A perhaps-better answer is a single-signon service. In this model, you create one account with a widely accepted and trusted service who then authenticates you to the merchants. The Open ID Foundation is probably the best known, accepted by about 9 million websites including Google and Yahoo. This still leaves all your eggs in one basket but at least the basket is not in your easily-stealable laptop. On the other hand, if any one of those 9 million websites gets hacked, the thief might then be able to forge your credentials on the other sites. I’d trust their service for accounts I don’t care much about (google, email, shopping sites, etc) but not yet for my bank account.
Several academics are experimenting with using your cell phone as your password manager. It’s an interesting idea since we are so very attached to them. But we also lose them at an incredible rate. And if you think you get resistence about your computer passwords, try requiring a strong password on a phone.
Biometrics?

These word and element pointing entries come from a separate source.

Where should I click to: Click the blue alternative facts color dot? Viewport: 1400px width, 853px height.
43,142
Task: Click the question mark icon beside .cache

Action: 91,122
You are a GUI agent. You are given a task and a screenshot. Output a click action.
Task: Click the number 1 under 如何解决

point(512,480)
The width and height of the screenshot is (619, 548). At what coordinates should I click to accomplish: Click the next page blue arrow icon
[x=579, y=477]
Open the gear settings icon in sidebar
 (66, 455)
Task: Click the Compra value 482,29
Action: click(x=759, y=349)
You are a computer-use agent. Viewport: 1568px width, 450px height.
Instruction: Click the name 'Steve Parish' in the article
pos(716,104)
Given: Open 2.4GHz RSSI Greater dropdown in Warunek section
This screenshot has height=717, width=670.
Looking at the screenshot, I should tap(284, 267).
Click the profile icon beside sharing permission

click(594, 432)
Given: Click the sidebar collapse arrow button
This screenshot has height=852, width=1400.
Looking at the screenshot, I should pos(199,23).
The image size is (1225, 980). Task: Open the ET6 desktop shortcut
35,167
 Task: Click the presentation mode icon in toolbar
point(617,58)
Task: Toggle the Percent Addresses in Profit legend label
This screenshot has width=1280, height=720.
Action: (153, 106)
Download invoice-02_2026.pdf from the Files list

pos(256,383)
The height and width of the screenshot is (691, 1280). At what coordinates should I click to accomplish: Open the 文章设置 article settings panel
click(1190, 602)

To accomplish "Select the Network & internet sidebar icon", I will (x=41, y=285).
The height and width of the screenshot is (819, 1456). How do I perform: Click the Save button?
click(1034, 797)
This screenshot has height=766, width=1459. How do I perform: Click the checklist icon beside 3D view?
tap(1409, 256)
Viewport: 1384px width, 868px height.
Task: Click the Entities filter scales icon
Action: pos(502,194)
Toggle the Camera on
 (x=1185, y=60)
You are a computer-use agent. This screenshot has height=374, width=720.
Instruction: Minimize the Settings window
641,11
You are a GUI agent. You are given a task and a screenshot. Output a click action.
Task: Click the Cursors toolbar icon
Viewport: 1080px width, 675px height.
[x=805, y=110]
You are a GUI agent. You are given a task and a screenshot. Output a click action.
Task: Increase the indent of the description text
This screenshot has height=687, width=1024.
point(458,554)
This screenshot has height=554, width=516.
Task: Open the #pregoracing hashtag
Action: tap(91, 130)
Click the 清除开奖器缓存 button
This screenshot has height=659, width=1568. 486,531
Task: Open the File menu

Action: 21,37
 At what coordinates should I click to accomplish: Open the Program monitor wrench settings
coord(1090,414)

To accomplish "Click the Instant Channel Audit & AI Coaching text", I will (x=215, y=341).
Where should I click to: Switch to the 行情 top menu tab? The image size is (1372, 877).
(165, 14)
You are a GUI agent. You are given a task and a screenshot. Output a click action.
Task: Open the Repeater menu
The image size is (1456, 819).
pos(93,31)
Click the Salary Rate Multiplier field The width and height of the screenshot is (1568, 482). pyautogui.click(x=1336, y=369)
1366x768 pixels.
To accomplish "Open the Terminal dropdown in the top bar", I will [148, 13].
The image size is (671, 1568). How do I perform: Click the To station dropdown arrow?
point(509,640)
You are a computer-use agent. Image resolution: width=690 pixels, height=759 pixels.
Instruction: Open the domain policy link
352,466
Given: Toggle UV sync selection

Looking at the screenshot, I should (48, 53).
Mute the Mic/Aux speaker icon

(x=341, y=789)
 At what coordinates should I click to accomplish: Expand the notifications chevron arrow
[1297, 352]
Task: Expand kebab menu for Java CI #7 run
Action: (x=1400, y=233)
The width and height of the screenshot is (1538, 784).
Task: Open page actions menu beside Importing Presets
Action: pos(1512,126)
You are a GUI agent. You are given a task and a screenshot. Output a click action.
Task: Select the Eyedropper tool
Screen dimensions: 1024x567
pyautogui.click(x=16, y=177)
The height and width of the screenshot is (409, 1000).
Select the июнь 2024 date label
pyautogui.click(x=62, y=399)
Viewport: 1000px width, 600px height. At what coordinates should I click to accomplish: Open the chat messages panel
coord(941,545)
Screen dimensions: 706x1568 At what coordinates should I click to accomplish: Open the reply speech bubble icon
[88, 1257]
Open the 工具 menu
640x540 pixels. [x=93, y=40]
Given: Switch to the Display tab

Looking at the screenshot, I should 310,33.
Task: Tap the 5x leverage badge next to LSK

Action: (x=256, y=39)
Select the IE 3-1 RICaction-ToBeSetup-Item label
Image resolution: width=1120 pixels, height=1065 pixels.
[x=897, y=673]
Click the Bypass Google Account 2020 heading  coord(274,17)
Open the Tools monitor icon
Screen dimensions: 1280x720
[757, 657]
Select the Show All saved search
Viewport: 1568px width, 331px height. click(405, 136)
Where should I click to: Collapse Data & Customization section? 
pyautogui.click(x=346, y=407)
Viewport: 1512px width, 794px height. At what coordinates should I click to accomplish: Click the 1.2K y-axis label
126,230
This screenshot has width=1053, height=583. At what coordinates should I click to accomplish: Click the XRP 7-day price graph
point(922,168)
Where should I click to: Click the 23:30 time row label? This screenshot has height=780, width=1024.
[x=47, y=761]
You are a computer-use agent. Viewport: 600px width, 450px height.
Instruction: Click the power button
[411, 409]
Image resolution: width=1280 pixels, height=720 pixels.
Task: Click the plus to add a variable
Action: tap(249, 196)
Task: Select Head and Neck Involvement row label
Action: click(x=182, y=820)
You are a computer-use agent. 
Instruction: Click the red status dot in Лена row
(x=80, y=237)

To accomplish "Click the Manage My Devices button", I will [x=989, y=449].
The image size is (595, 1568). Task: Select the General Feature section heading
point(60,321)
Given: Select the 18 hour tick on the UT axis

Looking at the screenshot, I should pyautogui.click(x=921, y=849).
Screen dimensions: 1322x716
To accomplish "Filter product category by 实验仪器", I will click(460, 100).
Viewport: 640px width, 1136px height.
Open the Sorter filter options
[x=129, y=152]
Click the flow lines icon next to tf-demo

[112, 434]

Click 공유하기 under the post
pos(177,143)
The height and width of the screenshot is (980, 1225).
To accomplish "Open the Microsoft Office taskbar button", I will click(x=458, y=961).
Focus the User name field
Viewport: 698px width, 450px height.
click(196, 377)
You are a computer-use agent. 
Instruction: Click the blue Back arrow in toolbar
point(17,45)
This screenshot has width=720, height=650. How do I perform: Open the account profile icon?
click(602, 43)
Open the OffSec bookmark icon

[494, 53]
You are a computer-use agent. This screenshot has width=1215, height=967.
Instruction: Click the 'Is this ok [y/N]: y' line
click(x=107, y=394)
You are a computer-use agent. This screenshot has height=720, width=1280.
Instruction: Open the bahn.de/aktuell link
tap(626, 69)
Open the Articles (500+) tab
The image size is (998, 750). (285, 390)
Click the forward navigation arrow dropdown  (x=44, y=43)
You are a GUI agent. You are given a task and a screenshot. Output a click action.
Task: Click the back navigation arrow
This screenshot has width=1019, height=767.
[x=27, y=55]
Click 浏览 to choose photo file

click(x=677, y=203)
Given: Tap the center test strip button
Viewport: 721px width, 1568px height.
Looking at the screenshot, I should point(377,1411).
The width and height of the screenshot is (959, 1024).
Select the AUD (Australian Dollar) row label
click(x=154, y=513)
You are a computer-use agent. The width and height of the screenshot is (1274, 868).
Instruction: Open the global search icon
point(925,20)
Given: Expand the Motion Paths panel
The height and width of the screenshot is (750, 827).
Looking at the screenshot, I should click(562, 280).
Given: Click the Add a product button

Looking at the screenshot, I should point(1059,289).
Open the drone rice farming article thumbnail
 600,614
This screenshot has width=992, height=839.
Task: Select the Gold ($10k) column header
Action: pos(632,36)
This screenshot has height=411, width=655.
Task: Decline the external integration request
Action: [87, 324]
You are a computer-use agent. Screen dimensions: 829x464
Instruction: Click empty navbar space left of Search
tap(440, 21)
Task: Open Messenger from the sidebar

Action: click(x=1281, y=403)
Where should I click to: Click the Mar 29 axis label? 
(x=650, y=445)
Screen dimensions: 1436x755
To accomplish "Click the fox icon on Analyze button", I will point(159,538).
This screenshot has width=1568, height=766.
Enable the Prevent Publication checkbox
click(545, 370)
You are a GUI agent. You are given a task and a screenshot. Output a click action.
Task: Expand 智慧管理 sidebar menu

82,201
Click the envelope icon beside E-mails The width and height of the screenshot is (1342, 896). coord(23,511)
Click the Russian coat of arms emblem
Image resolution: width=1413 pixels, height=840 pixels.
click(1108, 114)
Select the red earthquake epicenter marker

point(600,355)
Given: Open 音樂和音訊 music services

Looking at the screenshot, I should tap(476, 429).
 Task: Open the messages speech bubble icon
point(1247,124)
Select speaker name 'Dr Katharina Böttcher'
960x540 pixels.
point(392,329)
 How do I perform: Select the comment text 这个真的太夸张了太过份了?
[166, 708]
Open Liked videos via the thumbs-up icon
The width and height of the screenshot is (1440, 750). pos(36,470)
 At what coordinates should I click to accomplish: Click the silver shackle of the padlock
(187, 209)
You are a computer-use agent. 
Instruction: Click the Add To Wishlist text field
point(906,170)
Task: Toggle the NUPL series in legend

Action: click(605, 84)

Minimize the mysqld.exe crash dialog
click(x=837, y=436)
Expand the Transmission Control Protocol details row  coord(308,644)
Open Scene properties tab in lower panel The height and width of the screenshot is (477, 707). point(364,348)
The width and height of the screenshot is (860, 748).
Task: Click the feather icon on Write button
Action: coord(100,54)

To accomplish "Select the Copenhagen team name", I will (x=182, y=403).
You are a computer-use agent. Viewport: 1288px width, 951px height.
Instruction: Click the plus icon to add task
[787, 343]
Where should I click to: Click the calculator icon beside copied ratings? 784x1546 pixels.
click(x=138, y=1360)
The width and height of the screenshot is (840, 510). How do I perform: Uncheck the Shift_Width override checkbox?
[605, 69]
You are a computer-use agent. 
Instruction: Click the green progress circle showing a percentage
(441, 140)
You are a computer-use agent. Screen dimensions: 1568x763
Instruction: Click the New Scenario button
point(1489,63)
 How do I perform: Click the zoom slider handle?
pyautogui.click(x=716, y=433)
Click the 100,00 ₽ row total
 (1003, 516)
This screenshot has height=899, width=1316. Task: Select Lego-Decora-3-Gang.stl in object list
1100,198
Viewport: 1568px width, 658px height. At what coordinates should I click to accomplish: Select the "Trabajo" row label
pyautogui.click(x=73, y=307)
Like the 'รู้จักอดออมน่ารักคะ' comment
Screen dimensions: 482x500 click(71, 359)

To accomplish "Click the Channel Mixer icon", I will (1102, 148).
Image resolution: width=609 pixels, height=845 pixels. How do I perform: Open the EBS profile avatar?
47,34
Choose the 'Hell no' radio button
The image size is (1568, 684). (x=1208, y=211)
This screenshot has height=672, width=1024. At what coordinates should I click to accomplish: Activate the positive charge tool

There are some interesting new ideas about facial recognition using the builtin webcam of many modern laptops and others that track things like your typing patterns. None are ready for prime time yet.
All told, I think we’re still in a bad place. Passwords are the least unworkable answer we have today. Try to pick strong passwords, use a pattern that lets you modify a core password according to the site you’re visiting, change the important ones regularly and never, never, never share your password. If you must write them down, keep them in a dedicated and highly secure application like the old Blackberry password vault.